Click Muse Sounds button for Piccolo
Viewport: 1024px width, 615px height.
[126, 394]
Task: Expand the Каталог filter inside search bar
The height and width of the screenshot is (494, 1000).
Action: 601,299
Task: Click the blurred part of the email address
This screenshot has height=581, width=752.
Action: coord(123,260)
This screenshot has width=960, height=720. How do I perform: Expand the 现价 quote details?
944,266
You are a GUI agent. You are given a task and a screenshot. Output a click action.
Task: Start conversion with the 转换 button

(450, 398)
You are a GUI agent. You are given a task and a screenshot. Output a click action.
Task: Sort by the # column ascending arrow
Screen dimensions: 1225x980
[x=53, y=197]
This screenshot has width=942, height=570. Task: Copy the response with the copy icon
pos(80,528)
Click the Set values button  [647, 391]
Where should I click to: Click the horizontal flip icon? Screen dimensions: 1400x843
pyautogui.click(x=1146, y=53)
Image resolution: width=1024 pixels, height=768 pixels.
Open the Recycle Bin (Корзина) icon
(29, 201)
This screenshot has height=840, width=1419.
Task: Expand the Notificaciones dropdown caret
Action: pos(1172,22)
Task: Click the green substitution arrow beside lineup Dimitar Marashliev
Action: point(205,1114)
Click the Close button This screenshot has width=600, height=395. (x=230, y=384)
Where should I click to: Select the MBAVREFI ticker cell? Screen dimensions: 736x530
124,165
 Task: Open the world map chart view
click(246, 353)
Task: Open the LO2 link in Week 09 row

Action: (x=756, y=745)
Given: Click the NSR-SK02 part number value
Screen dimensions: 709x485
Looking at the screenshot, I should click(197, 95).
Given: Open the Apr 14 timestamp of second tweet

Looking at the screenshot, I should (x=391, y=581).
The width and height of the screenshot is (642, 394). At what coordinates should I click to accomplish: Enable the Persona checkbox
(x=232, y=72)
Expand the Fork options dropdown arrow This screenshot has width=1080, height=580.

La richiesta >> Trascrivi senza alcuna modifica le righe delle voci a partire da quella che contiene "Image resolution: width=1024" fino all'ultima riga, comprese entrambe.

Risposta attesa >>
Image resolution: width=1024 pixels, height=768 pixels.
Open the Recycle Bin (Корзина) icon
(29, 201)
This screenshot has height=840, width=1419.
Task: Expand the Notificaciones dropdown caret
Action: pos(1172,22)
Task: Click the green substitution arrow beside lineup Dimitar Marashliev
Action: point(205,1114)
Click the Close button This screenshot has width=600, height=395. (x=230, y=384)
Where should I click to: Select the MBAVREFI ticker cell? Screen dimensions: 736x530
124,165
 Task: Open the world map chart view
click(246, 353)
Task: Open the LO2 link in Week 09 row

Action: (x=756, y=745)
Given: Click the NSR-SK02 part number value
Screen dimensions: 709x485
Looking at the screenshot, I should click(197, 95).
Given: Open the Apr 14 timestamp of second tweet

Looking at the screenshot, I should (x=391, y=581).
The width and height of the screenshot is (642, 394). At what coordinates should I click to accomplish: Enable the Persona checkbox
(x=232, y=72)
Expand the Fork options dropdown arrow This screenshot has width=1080, height=580.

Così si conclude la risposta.